CAPÍTULO 1 – ARCABOUÇO TEÓRICO

1.1. A comunicação vista através da Teoria Semiolinguística

1.1.3. A questão da recepção revisitada

1.1.3.1. A recepção de uma obra por outra, de texto por outro

Em uma produção discursiva como uma notícia jornalística, o texto é construído polifonicamente, com acesso a outros saberes da esfera social para se construir e projetar sentidos sobre o acontecimento. No âmbito da recepção, podemos compreender que o Eu-comunicante exerce – ao mesmo tempo – os papéis de Tu-destinatário e Eu-enunciador, codificando novos sentidos para os saberes recebidos. Ao considerar que o Eu-comunicante de uma matéria jornalística é compósito, sendo formado por distintos atores, a situação de comunicação se torna mais complexa: são vários sujeitos que recebem e produzem sentidos para a produção de uma reportagem.

Para nós, o ato de enunciação, em si, é um processo de retroalimentação, ao mesmo tempo, enunciativo e receptivo. Conforme Voloshínov e Bakhtin ([1929]1979), nenhum discurso é novo, sendo uma reconstrução de discursos dos outros. Authier-Revuz ([1984] 2013) reconhece a presença do outro na enunciação, defendendo a existência do interdiscurso que perpassa todo dizer, um “diálogo interno”, em que o sujeito confronta os dizeres na cognição para produção de outros sentidos:

Les mots sont toujours, inévitablement, ‘les mots des autres’ : cette intuition traverse les analyses du plurilinguisme et des jeux de frontières constitutifs des ‘parles sociaux’, des formes linguistiques et discursives de l’hybridation, de la bivocalité qui permettent la représentation en discours du discours d’autri (AUTHIER-REVUZ, [1984] 2013, p. 98)34.

A tomada da palavra é sempre a reconstrução do discurso do outro. Essa reapropriação pode ser exemplificada nas etapas da recepção esquematizadas no modelo de processo comunicativo proposto por Schramm (1970), no qual a ação de receber uma mensagem está atrelada às fases de decodificação, interpretação e codificação.

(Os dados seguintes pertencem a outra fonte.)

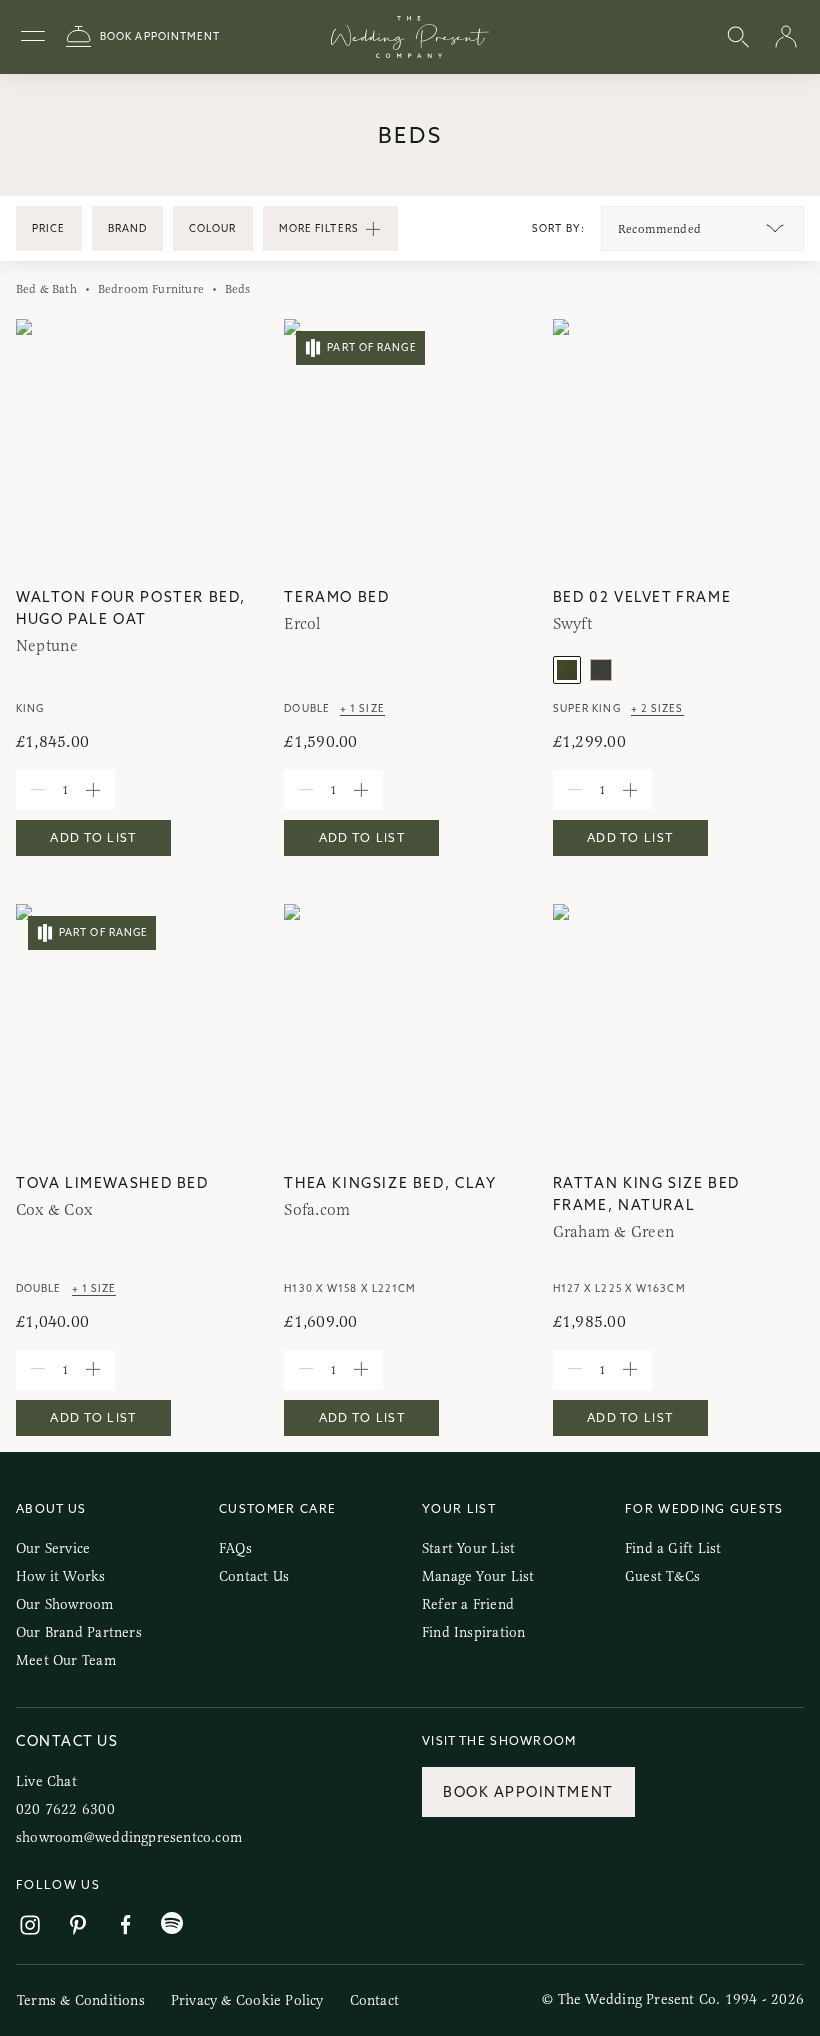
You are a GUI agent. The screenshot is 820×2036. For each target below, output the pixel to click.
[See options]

34“As palavras são, inevitavelmente, ‘as palavras dos outros’: essa intuição atravessa as análises do

plurilinguismo e os jogos constitutivos das ‘falas sociais’, das formas linguísticas e discursivas de hibridação, da bivocalidade que permite a representação no discurso do discurso do outro”. (Tradução nossa).

O sujeito tem que dividir seu espaço discursivo com o outro. O sujeito e o outro entram em disputa do campo discursivo. O sentido é, com isso, subjetivado, tornando-se heterogêneo. Por meio da heterogeneidade discursiva, o sujeito está em constante negociação em busca de unidade e dominância, de ser a fonte do discurso. Segundo Authier-Revuz ([1984] 2013), existem duas formas de heterogeneidade discursiva: mostrada e constitutiva. A primeira é perceptível nas formas do discurso do outro ao longo de um texto; as marcas mais evidentes são: uso de citações e referências. Já a heterogeneidade constitutiva é marcada pela interdiscursividade, em que os discursos do outro não são facilmente detectáveis no discurso, podendo ser identificada por meio de vestígios.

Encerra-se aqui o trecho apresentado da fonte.